→ Excerpt
___

Despite being cautiously optimistic about company earnings this month, some investors and economists are preparing for tough times ahead amid sticky inflation risks and continued consumer weakness, while markets wait for a rate cut.

Over the past few weeks, there has been a deluge of earnings results and trading updates from ASX-listed companies, which AMP chief economist Dr Shane Oliver said showed “fractionally” better-than-normal numbers, in line with other major economies.

Economists Stephen Miller (left), Jun Bei Liu and Shane Oliver say there could be more tough times to come.Credit: Andrew Quilty, Renee Nowytarger, Dominic Lorrimer

“Australian companies performed a little better than the average over the last 20 years,” he said. “They’re resilient but not shooting the lights out.”

Oliver said about 42 per cent of companies had so far surprised to the upside compared to 38 per cent which surprised to the downside, but that the average surprise was negative, with more weakness among larger companies.

That’s partly because of worse results from big energy companies, Oliver said, following a substantial fall in commodity prices. Energy stocks benefited from very high prices for coal, oil and gas in 2022 and 2023 as a result of the war in Ukraine, but those prices have since fallen.

___

→ Dataset excerpt
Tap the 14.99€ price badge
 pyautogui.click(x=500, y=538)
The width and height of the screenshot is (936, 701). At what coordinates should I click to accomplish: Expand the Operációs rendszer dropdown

___

→ Exercise details
In the article on company earnings, what percentage of companies had so far surprised to the upside, according to Oliver?

→ Completed exercise
About 42 per cent.